ASSIGNMENT
Could you reproduce, exactly and alone, the lines running from the one with "The height and width of the screenshot is (455, 660)." to the end of the data below?

↓↓↓

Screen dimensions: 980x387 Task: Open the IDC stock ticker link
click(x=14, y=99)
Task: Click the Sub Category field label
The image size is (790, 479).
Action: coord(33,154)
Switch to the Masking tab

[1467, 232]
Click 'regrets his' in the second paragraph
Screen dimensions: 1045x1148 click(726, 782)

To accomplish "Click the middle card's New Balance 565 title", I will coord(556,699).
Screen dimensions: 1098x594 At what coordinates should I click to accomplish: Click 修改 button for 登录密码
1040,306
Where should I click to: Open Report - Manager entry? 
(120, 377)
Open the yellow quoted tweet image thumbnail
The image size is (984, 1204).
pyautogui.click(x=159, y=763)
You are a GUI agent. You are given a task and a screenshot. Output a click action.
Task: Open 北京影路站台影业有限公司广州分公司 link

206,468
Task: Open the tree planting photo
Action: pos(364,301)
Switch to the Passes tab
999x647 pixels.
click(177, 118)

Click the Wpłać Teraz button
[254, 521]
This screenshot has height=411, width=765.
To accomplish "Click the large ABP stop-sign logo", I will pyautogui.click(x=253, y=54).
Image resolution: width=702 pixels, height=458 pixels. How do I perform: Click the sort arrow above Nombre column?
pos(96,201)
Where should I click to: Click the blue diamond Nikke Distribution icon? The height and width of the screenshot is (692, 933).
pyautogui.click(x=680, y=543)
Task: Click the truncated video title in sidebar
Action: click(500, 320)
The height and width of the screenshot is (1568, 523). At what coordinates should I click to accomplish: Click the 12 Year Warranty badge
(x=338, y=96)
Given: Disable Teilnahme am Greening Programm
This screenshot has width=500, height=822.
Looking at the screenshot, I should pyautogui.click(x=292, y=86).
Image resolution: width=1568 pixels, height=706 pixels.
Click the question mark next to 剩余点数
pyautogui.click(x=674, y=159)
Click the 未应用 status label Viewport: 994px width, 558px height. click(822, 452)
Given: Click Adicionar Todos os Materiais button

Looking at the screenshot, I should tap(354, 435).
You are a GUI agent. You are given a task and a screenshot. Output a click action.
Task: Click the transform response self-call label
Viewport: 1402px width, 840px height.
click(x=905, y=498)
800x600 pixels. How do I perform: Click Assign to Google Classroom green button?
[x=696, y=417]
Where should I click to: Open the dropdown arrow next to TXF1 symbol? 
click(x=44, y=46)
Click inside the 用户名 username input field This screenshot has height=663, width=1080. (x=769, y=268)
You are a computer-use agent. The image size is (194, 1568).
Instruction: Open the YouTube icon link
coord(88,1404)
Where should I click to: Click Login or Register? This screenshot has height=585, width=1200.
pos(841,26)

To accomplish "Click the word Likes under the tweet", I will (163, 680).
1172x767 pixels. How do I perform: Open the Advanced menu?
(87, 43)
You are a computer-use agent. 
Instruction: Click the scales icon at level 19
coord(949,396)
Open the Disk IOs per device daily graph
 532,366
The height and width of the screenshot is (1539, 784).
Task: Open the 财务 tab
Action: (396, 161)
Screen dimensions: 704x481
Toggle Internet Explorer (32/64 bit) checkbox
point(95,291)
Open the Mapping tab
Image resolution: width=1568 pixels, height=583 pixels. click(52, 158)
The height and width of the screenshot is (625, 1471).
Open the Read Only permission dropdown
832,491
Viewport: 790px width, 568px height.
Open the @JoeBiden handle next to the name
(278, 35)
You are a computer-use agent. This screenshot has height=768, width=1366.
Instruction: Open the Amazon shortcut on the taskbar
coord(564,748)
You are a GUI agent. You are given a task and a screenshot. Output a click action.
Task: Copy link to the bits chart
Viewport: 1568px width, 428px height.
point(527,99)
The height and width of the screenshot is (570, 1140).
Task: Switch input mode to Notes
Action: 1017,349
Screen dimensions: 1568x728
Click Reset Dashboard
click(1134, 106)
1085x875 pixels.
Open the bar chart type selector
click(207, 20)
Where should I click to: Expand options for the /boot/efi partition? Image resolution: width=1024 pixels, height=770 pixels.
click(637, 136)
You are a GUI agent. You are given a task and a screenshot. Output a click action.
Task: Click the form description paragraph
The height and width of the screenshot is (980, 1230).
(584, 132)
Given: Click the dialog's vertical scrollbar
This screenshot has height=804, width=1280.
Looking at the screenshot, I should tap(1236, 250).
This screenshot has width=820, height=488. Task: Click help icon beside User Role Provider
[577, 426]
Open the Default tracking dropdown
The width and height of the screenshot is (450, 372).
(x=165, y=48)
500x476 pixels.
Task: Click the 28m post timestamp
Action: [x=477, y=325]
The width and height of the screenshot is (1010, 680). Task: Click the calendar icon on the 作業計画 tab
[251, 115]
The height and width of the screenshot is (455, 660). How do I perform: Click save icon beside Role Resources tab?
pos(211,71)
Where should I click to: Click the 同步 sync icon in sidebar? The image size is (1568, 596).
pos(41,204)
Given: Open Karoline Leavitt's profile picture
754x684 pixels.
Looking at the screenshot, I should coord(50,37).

↑↑↑

EXERCISE RESPONSE
The height and width of the screenshot is (455, 660). How do I perform: Click save icon beside Role Resources tab?
pos(211,71)
Where should I click to: Click the 同步 sync icon in sidebar? The image size is (1568, 596).
pos(41,204)
Given: Open Karoline Leavitt's profile picture
754x684 pixels.
Looking at the screenshot, I should coord(50,37).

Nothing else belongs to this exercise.